|
|
Created:
8 years, 11 months ago by enal Modified:
8 years, 11 months ago CC:
chromium-reviews, hclam+watch_chromium.org, ddorwin+watch_chromium.org, fischman+watch_chromium.org, jam, acolwell+watch_chromium.org, annacc+watch_chromium.org, dpranke-watch+content_chromium.org, joi+watch-content_chromium.org, darin-cc_chromium.org, vrk (LEFT CHROMIUM), scherkus (not reviewing), ihf+watch_chromium.org Base URL:
http://src.chromium.org/svn/trunk/src/ Visibility:
Public. |
DescriptionSafe and reliable fix for 2 race conditions.
(We may want to revisit the issue later, implementing more performant one...)
BUG=107933
TEST=Everything should work, and there would be no more crashes in AudioDevice.
Committed: http://src.chromium.org/viewvc/chrome?view=rev&revision=117464
Patch Set 1 #Patch Set 2 : '' #
Total comments: 4
Messages
Total messages: 18 (0 generated)
Chris, can you please take a look at the fix. We may want to return to the issue in the future and implement something better, but right now I want fix to be in the canary so we can find out if that fixes all AudioDevice crashes.

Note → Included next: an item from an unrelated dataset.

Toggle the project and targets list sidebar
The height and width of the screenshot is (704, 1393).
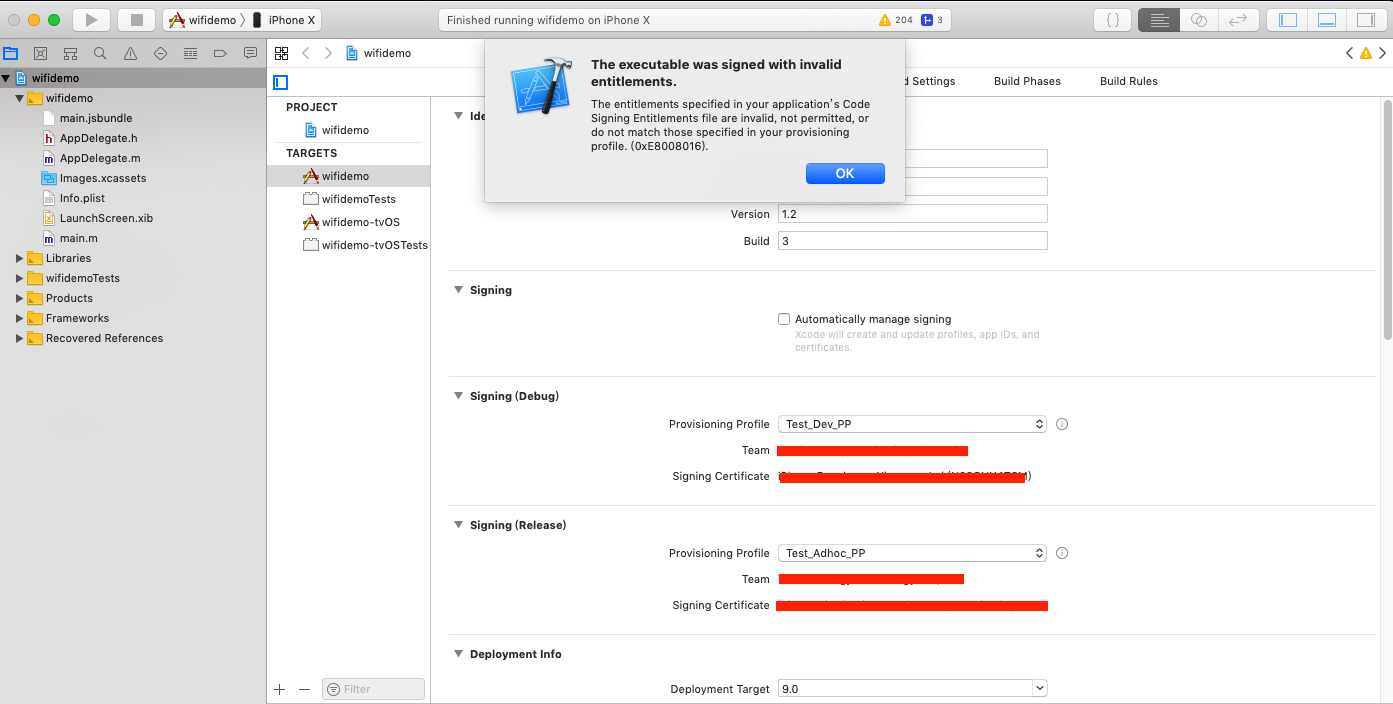coord(281,82)
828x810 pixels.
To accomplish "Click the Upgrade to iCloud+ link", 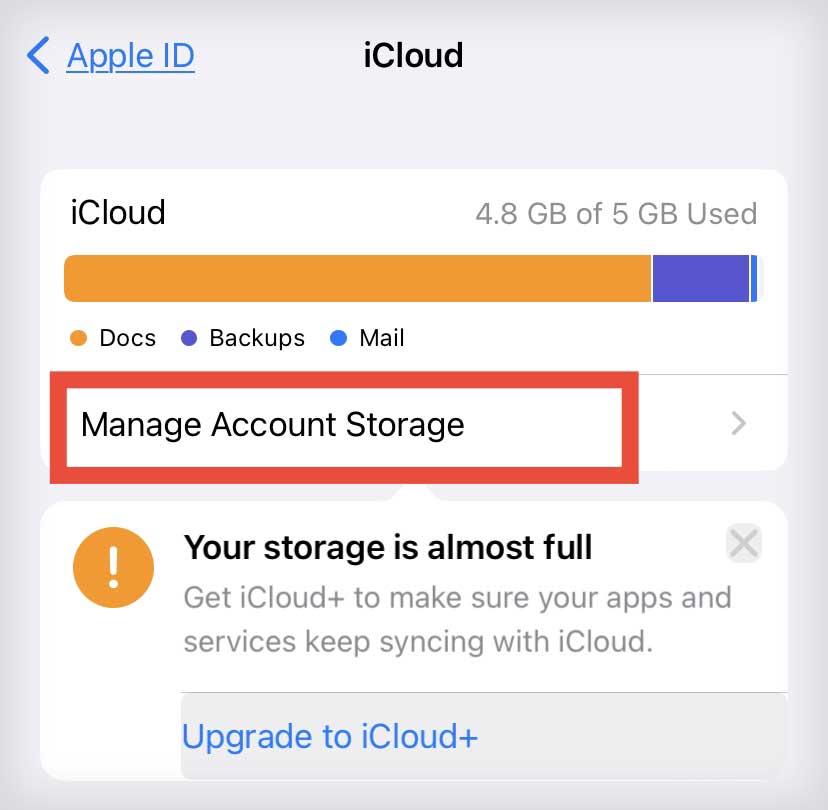I will [x=330, y=737].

Hi Eugene, thanks for taking the time to debug this and discover the causes. I'm not very keen about this particular approach to fixing the problem. I've just looked quickly at this right now, so I'll take a little more time tomorrow to look more deeply into it. One thing which comes to mind is that the AudioDevice class is ref-counted (base::RefCountedThreadSafe) so can you think of a way to simply add appropriate references to "this" if there are particular async events which need to happen before it can be deleted (and then remove the ref once the event has occurred)? I've found that using reference counting can usually solve this type of problem. On 2012/01/06 01:58:12, enal wrote: > Chris, can you please take a look at the fix. > > We may want to return to the issue in the future and implement something better, > but right now I want fix to be in the canary so we can find out if that fixes > all AudioDevice crashes.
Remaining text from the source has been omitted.